RECORD EXCERPTS Start Marker
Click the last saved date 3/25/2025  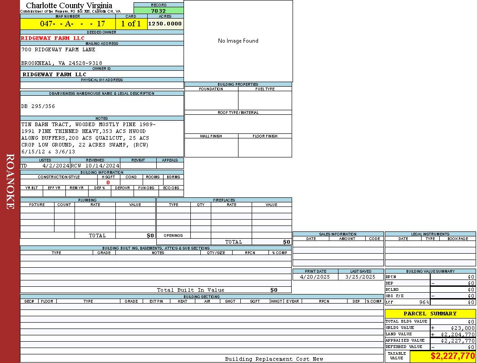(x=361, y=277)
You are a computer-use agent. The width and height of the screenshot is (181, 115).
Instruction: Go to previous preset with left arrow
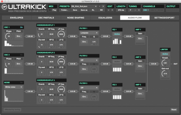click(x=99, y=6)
RECORD EXCERPTS End Marker
RECORD EXCERPTS Start Marker
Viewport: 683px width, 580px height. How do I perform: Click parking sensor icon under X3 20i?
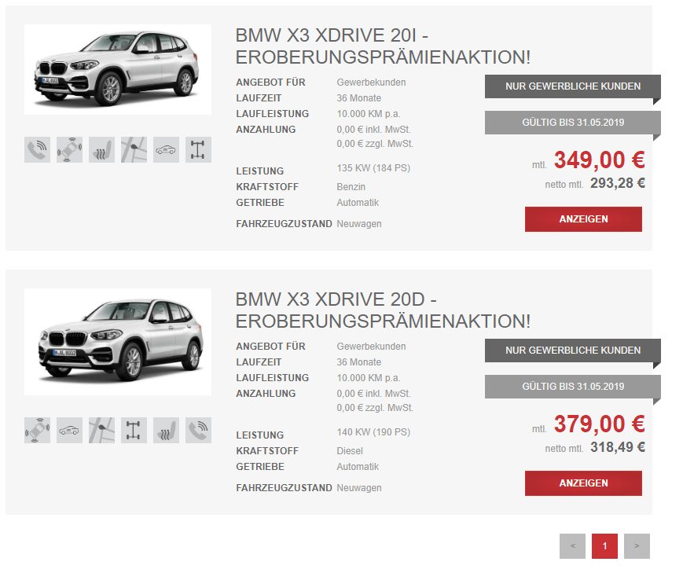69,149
RECORD EXCERPTS End Marker
RECORD EXCERPTS Start Marker
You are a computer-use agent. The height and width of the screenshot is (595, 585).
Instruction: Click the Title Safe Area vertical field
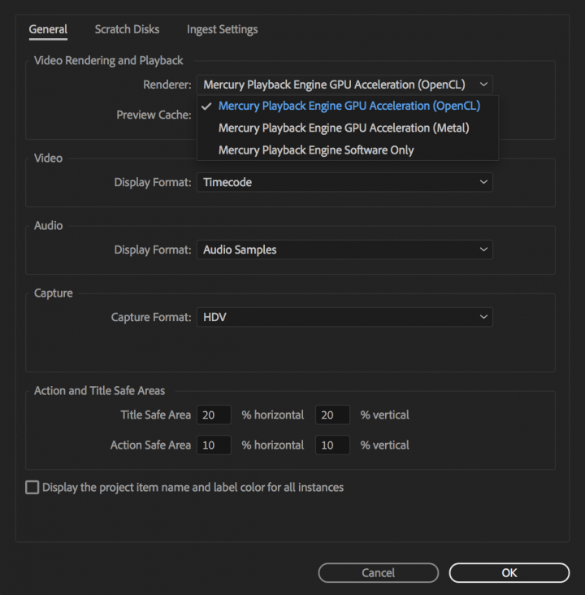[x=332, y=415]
RECORD EXCERPTS End Marker
In the material, find each line with the word "screenshot" and list it.

You are a computer-use agent. The width and height of the screenshot is (181, 115).
You are a computer-use agent. The height and width of the screenshot is (595, 585).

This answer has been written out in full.